Interface element records:
▼

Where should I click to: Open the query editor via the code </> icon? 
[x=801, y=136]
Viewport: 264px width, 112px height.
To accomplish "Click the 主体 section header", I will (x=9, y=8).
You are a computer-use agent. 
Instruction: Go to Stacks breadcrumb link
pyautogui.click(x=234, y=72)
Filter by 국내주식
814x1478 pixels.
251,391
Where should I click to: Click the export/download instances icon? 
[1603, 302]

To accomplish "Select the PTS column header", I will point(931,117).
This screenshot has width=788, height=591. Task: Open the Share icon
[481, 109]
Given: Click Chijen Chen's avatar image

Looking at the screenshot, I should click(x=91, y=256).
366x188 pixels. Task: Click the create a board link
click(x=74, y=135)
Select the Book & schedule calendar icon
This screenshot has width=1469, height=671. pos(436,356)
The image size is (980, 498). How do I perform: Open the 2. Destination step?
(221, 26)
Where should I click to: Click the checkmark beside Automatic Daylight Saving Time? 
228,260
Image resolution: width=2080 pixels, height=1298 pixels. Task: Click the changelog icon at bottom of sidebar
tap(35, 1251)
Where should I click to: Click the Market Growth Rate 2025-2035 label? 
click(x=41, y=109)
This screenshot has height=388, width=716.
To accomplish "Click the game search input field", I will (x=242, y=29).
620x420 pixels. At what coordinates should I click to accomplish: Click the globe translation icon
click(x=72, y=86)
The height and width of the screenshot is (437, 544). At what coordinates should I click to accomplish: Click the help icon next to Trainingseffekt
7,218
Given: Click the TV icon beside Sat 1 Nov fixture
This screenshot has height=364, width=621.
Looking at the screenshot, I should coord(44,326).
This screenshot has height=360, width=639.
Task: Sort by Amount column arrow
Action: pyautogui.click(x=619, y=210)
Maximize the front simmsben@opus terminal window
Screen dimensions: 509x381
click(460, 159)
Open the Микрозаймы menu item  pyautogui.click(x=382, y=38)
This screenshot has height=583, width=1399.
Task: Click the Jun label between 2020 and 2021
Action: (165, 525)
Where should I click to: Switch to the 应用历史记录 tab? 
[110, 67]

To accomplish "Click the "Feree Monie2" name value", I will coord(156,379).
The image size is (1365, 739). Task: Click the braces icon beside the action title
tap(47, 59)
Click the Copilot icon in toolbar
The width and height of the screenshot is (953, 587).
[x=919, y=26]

▲

§ **STATED GOAL**:
Copy out every line of the material above word for word, keeping each character and line break unchanged.

§ **FULL ANSWER**:
Where should I click to: Open the query editor via the code </> icon? 
[x=801, y=136]
Viewport: 264px width, 112px height.
To accomplish "Click the 主体 section header", I will (x=9, y=8).
You are a computer-use agent. 
Instruction: Go to Stacks breadcrumb link
pyautogui.click(x=234, y=72)
Filter by 국내주식
814x1478 pixels.
251,391
Where should I click to: Click the export/download instances icon? 
[1603, 302]

To accomplish "Select the PTS column header", I will point(931,117).
This screenshot has width=788, height=591. Task: Open the Share icon
[481, 109]
Given: Click Chijen Chen's avatar image

Looking at the screenshot, I should click(x=91, y=256).
366x188 pixels. Task: Click the create a board link
click(x=74, y=135)
Select the Book & schedule calendar icon
This screenshot has width=1469, height=671. pos(436,356)
The image size is (980, 498). How do I perform: Open the 2. Destination step?
(221, 26)
Where should I click to: Click the checkmark beside Automatic Daylight Saving Time? 
228,260
Image resolution: width=2080 pixels, height=1298 pixels. Task: Click the changelog icon at bottom of sidebar
tap(35, 1251)
Where should I click to: Click the Market Growth Rate 2025-2035 label? 
click(x=41, y=109)
This screenshot has height=388, width=716.
To accomplish "Click the game search input field", I will (x=242, y=29).
620x420 pixels. At what coordinates should I click to accomplish: Click the globe translation icon
click(x=72, y=86)
The height and width of the screenshot is (437, 544). At what coordinates should I click to accomplish: Click the help icon next to Trainingseffekt
7,218
Given: Click the TV icon beside Sat 1 Nov fixture
This screenshot has height=364, width=621.
Looking at the screenshot, I should coord(44,326).
This screenshot has height=360, width=639.
Task: Sort by Amount column arrow
Action: pyautogui.click(x=619, y=210)
Maximize the front simmsben@opus terminal window
Screen dimensions: 509x381
click(460, 159)
Open the Микрозаймы menu item  pyautogui.click(x=382, y=38)
This screenshot has height=583, width=1399.
Task: Click the Jun label between 2020 and 2021
Action: (165, 525)
Where should I click to: Switch to the 应用历史记录 tab? 
[110, 67]

To accomplish "Click the "Feree Monie2" name value", I will coord(156,379).
The image size is (1365, 739). Task: Click the braces icon beside the action title
tap(47, 59)
Click the Copilot icon in toolbar
The width and height of the screenshot is (953, 587).
[x=919, y=26]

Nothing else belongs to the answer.